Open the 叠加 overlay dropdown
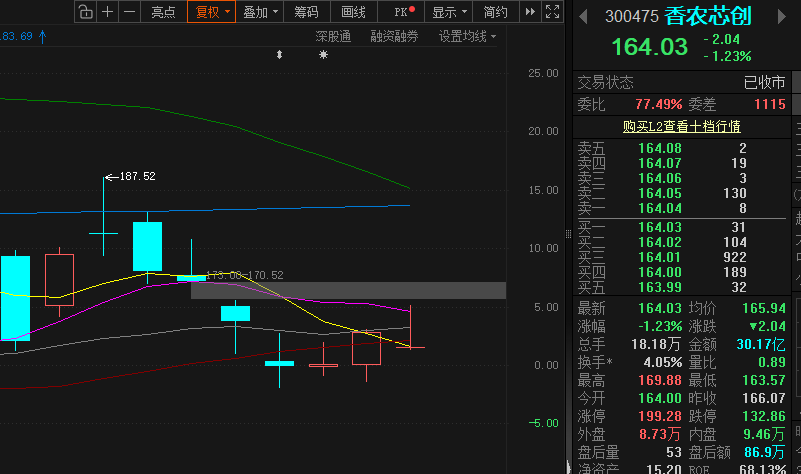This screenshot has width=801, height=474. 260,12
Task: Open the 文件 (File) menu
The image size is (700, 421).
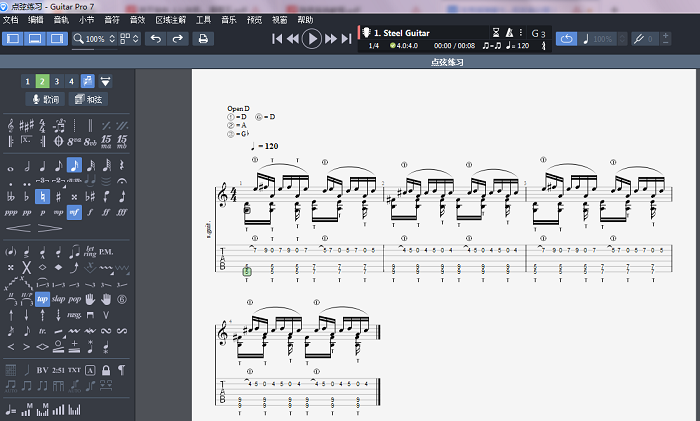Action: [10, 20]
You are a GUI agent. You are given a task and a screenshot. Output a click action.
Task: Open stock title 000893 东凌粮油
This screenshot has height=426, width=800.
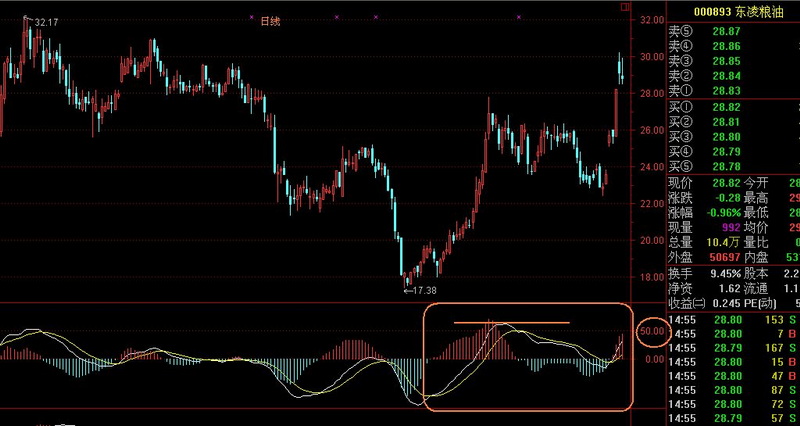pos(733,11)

--

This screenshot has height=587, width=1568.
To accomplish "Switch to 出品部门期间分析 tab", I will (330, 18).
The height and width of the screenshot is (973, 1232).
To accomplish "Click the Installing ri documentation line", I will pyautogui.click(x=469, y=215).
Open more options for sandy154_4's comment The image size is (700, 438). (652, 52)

* * *

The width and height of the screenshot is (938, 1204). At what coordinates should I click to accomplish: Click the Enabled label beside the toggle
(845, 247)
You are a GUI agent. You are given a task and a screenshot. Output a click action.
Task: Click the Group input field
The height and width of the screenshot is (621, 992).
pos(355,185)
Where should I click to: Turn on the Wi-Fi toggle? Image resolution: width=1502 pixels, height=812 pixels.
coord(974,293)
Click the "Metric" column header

(Stated task) Scale the entries above by writing out every line from the line that contains "Task: Open the 文件 (File) menu" through the line that contains "pos(733,11)", requests included, with each coordinate in the answers multiplied by 2.6 and rounded to a whole number, halves rounded up, while numbers in the requests stay unchanged. Leave the pictures out of your answer.

(Completed exercise)
Task: Open the 文件 (File) menu
The image size is (700, 421).
Action: [26, 52]
You are a GUI agent. You are given a task and a screenshot. Output a click action.
Task: Open stock title 000893 东凌粮油
This screenshot has height=426, width=800.
pos(1906,29)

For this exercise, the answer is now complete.